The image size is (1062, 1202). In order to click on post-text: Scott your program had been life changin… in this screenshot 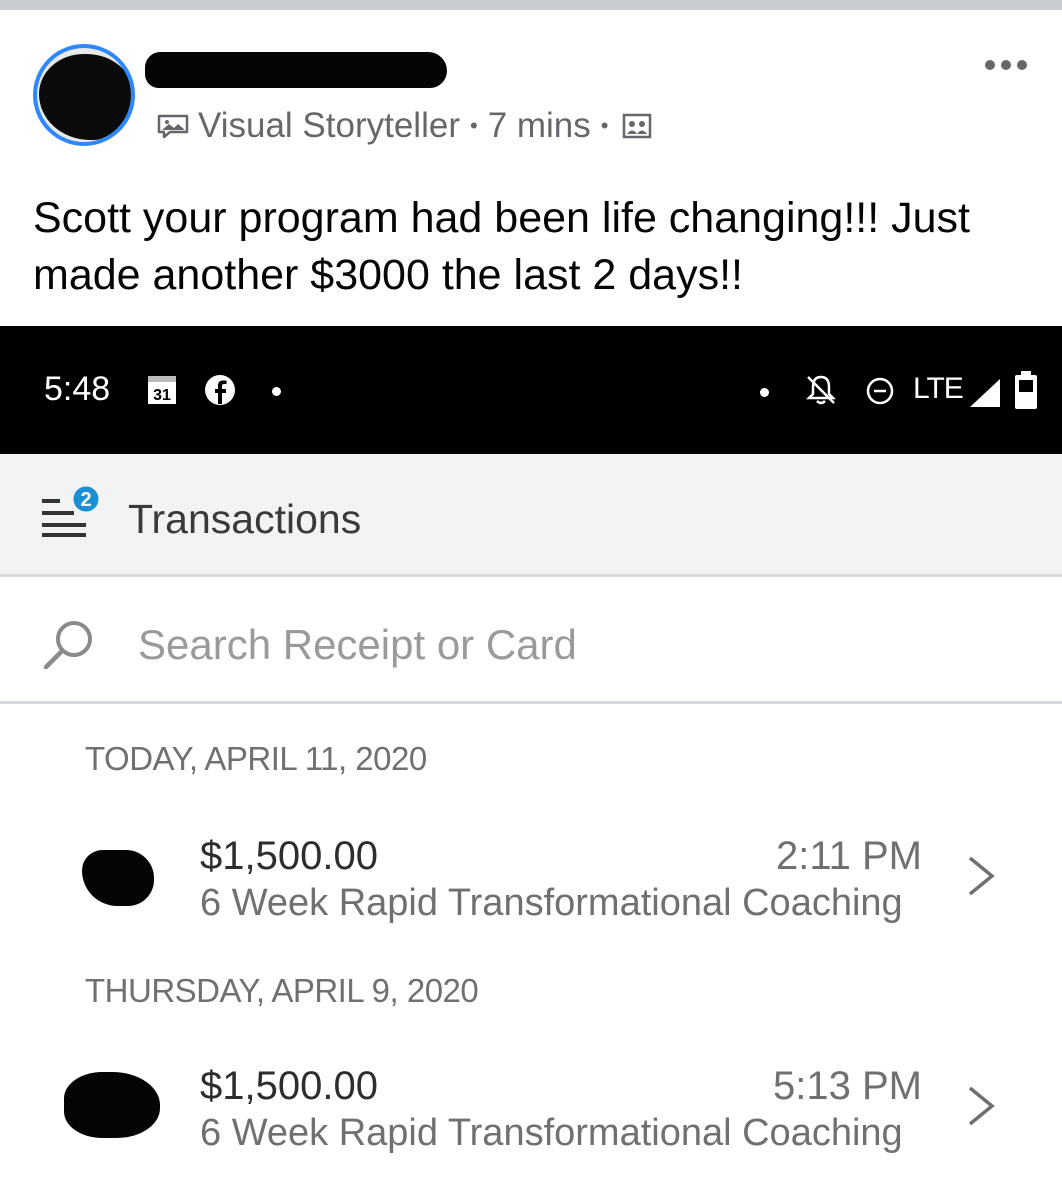, I will do `click(502, 246)`.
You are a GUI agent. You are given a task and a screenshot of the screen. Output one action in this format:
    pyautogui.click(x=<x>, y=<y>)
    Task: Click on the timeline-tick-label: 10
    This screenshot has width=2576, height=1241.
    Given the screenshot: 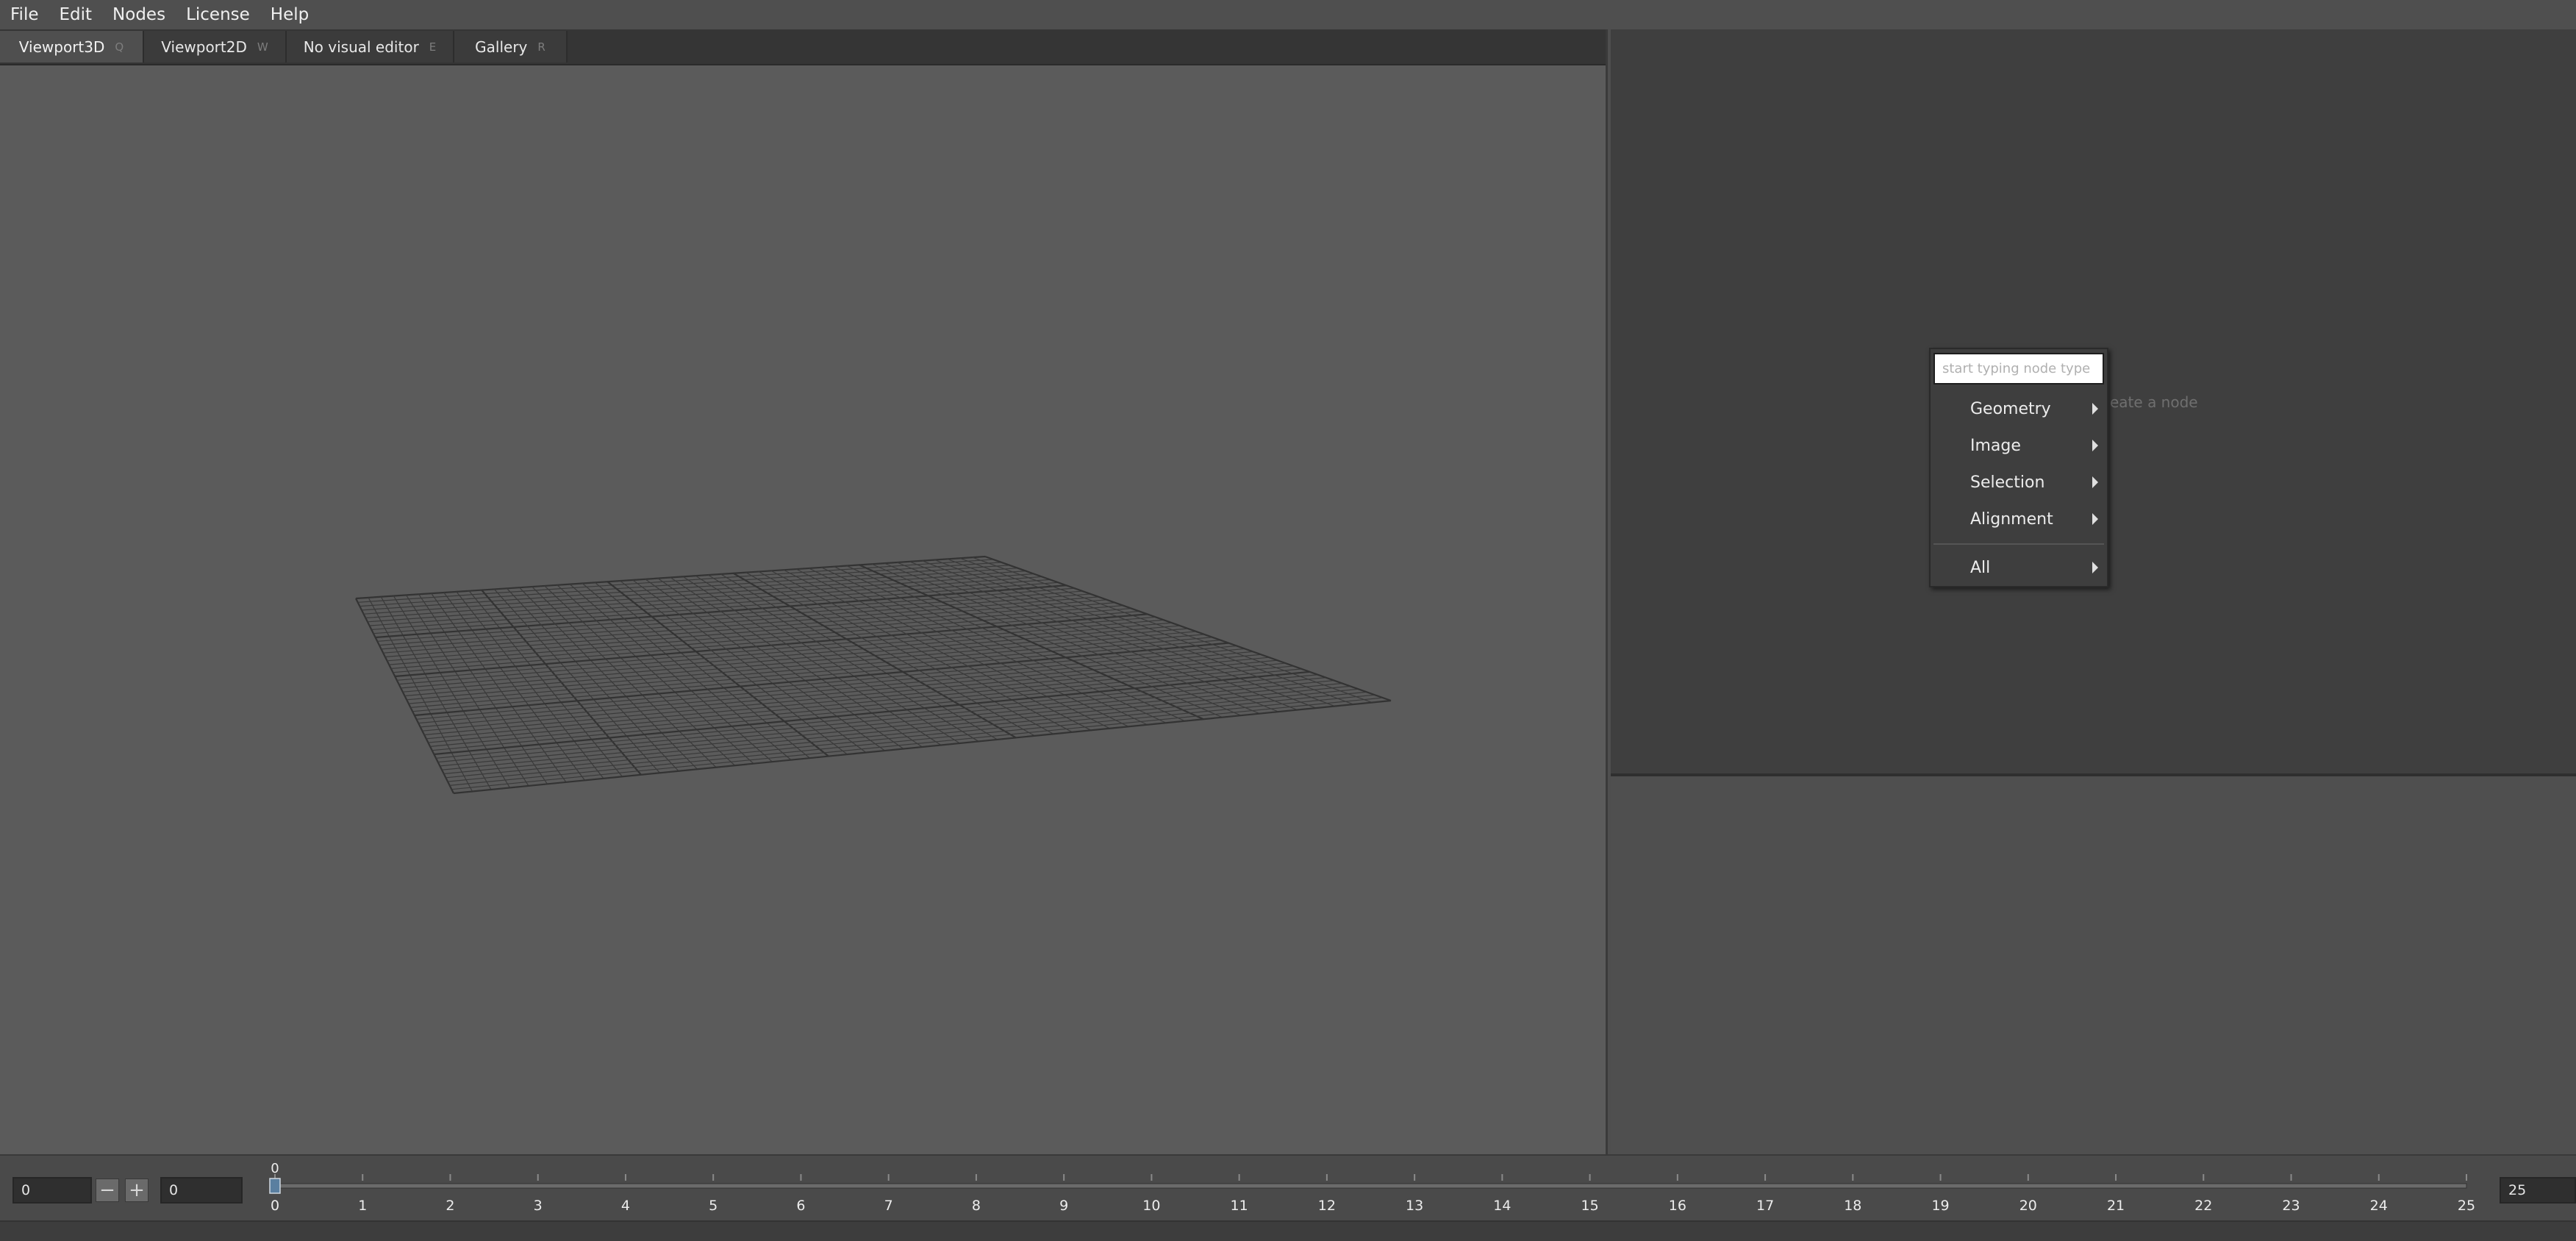 What is the action you would take?
    pyautogui.click(x=1151, y=1206)
    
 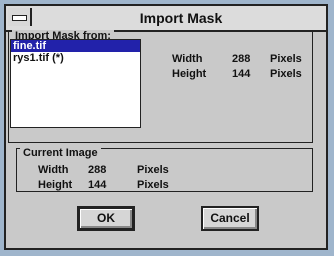 What do you see at coordinates (242, 59) in the screenshot?
I see `source-width-value: 288` at bounding box center [242, 59].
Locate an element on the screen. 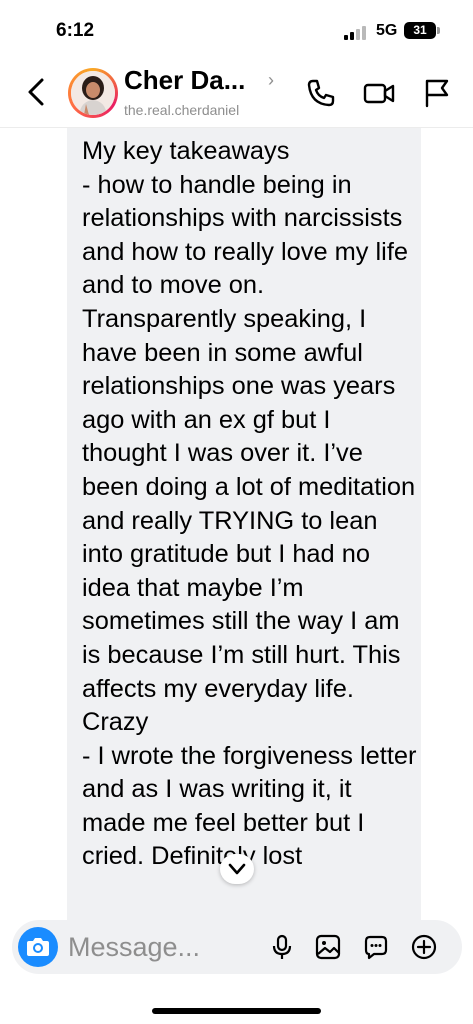 The image size is (473, 1024). voice-message-button is located at coordinates (282, 947).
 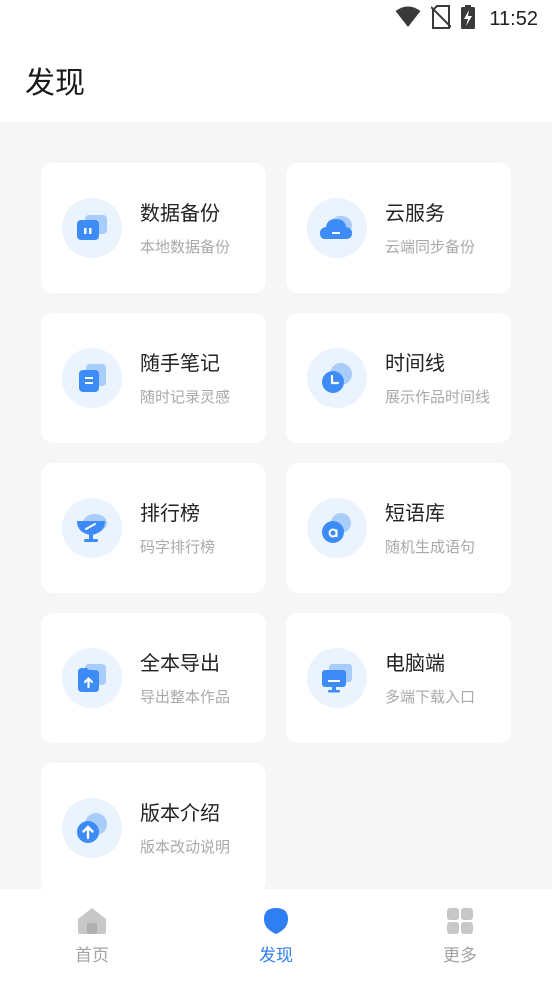 I want to click on feature-subtitle: 码字排行榜, so click(x=178, y=546).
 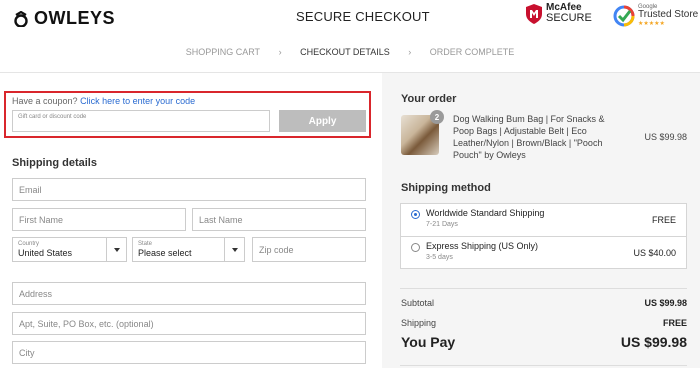 What do you see at coordinates (428, 342) in the screenshot?
I see `total-label: You Pay` at bounding box center [428, 342].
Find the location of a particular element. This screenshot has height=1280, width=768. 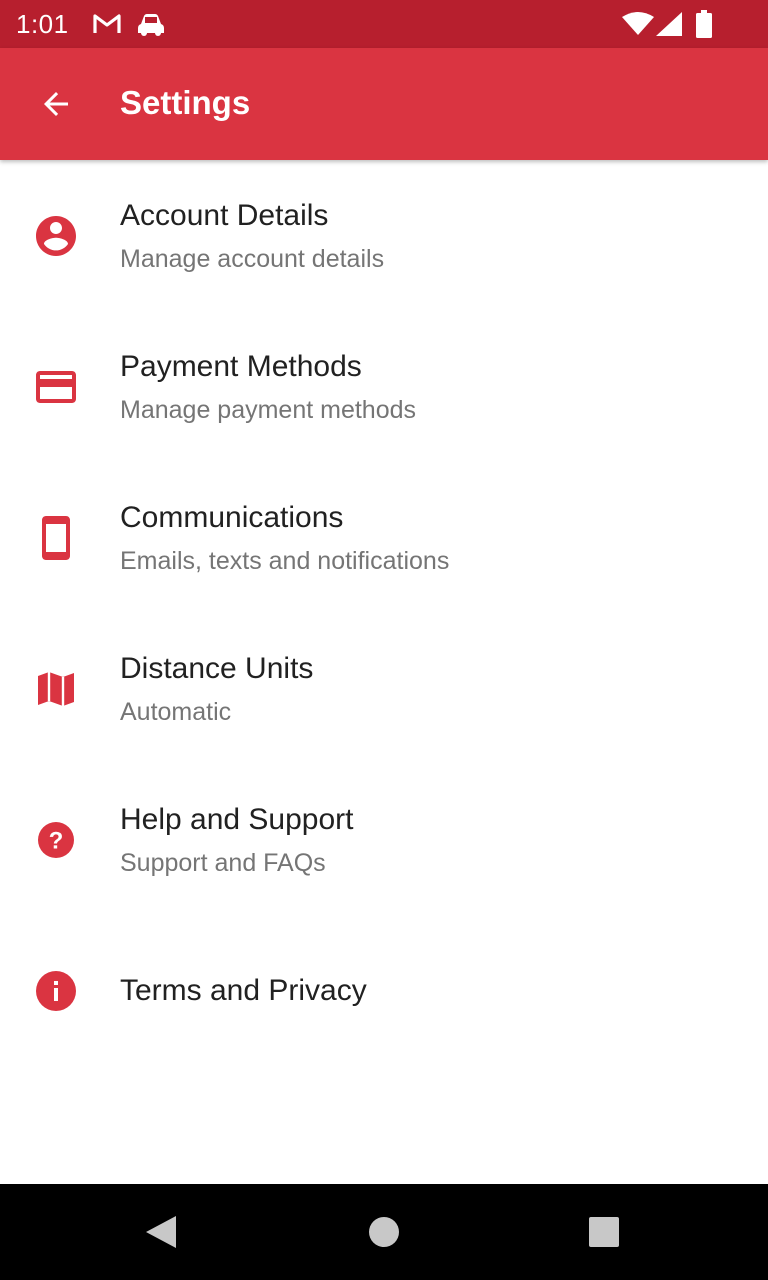

item-text: Terms and Privacy is located at coordinates (430, 990).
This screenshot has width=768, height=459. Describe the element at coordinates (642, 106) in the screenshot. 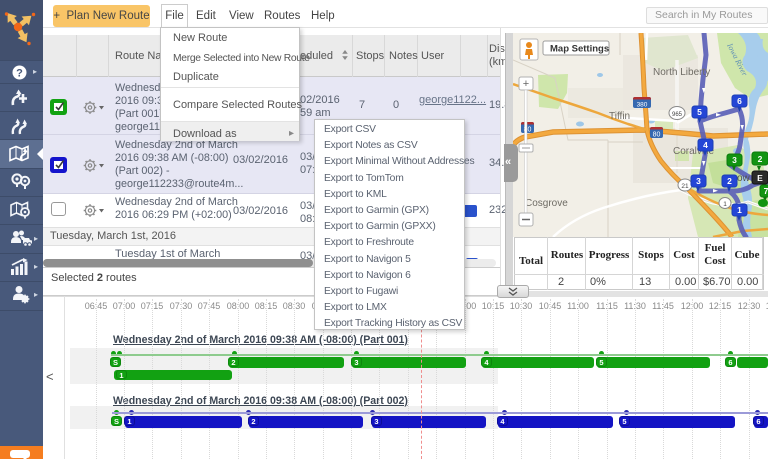

I see `svg-text: 380` at that location.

Aim of the exercise
Starting at the line that contains "I want to click" and stopping after the line that contains "item-text: Terms and", write out the material again with "particular" swapped for "specific" and everything else unchanged. Leave the pictures out.

Task answer
  I want to click on feature-subtitle: 码字排行榜, so click(x=178, y=546).
  What do you see at coordinates (428, 342) in the screenshot?
I see `total-label: You Pay` at bounding box center [428, 342].
Find the location of a specific element. This screenshot has height=1280, width=768. 

item-text: Terms and Privacy is located at coordinates (430, 990).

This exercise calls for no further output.